On Tue, Nov 15, 2011 at 12:05 PM, Joshua Bell <jsb...@chromium.org> wrote:
> On Tue, Nov 15, 2011 at 11:42 AM, Jonas Sicking <jo...@sicking.cc> wrote:
>>
>> On Tue, Nov 15, 2011 at 9:09 AM, Joshua Bell <jsb...@chromium.org> wrote:
>> >> I do however think that we should simply state that getting the index
>> >> values will use the normal method for looking up properties on JS
>> >> objects. This includes walking the prototype chain.
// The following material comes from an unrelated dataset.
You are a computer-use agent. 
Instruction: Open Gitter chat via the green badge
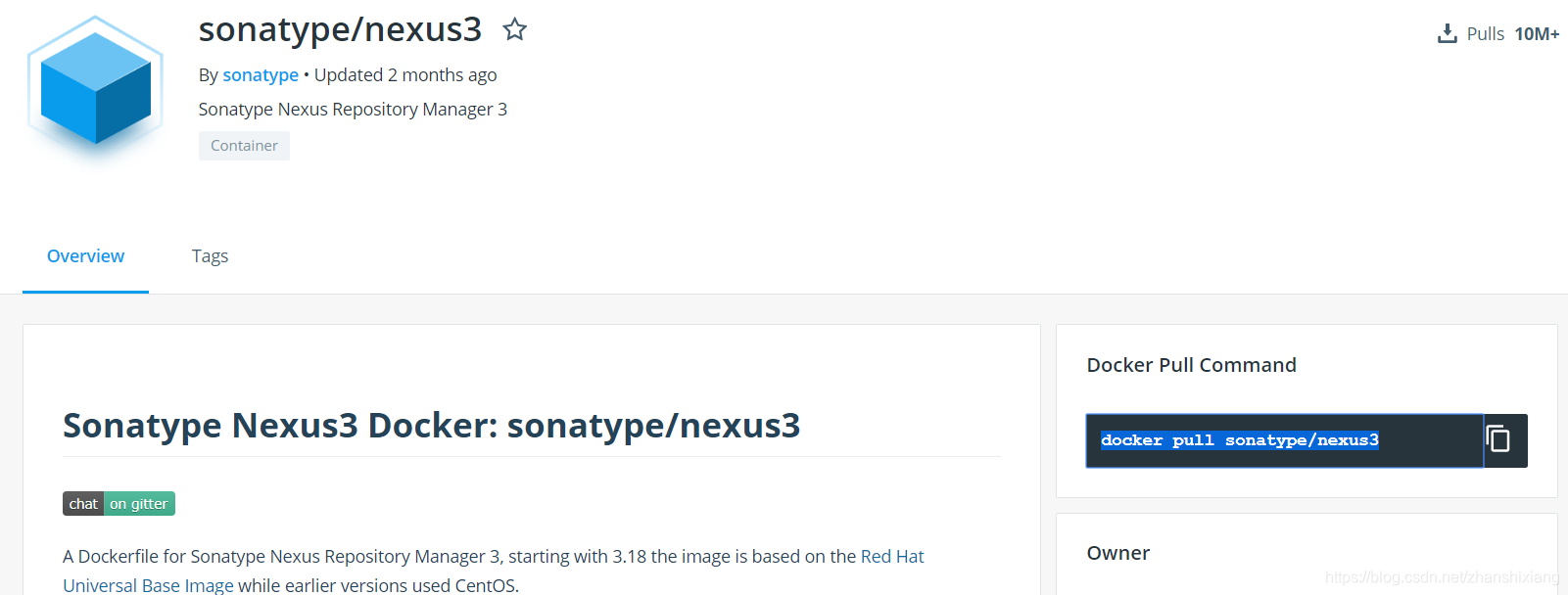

Practically
>> >> speaking this only makes a difference on host objects like Files and
>> >> ArrayBuffers since plain JS objects loose their prototype during
>> >> structured clones.
>> >
>> > Since I lurk on es-discuss, I have to nitpick that this leaves spec
>> > ambiguity around Object.prototype and async operations. The HTML5 spec
>> > sayeth re: structured cloning of objects: "Let output be a newly
>> > constructed
>> > empty Object object" - that implies (to me) that the clone's prototype
>> > is
>> > Object.prototype.
>> > Here's where the ambiguity comes in - assume async API usage:
>> > my_store.createIndex("some index", "foo");
>> > ...
>> > Object.prototype.foo = 1;
>> > my_store.put(new Object);
>> > Object.prototype.foo = 2;
>> > // what indexkey was used?
>> > One possibility would be to modify the structured clone algorithm (!) to
>> > mandate that the Object has no prototype (i.e. what you get from
>> > Object.create(null)) but that would probably surprise developers since
>> > the
>> > resulting objects wouldn't have toString() and friends. Scoped to just
>> > IDB
>> > we could explicitly exclude Object.prototype
>>
>> I don't think we want to say that structured clones create objects
>> without a prototype since when you read objects out of the database we
>> use structured clone, and there we definitely want to create objects
>> which use the page's normal
>> Object.prototype/Array.prototype/File.prototype
>
> Totally agree, that suggestion was a true straw-man intended to be burned.
>
>>
>> We could say that the clone created when storing in the database is
>> created in a separate global scope.
>
> Very nice - I think that captures the semantics we want (namely, that script
> should not be able to distinguish whether implementations are operating on a
> serialized form or a "live" object.)
> This would imply that you can index on the special "length" property of
> Arrays, which seems useful. How about "length" of String instances (which is
> spec'd slightly differently)? I think those are the only two relevant
> special properties.

Good point. How is "string".length different from [].length? (Other
than that strings are immutable and so never change their length).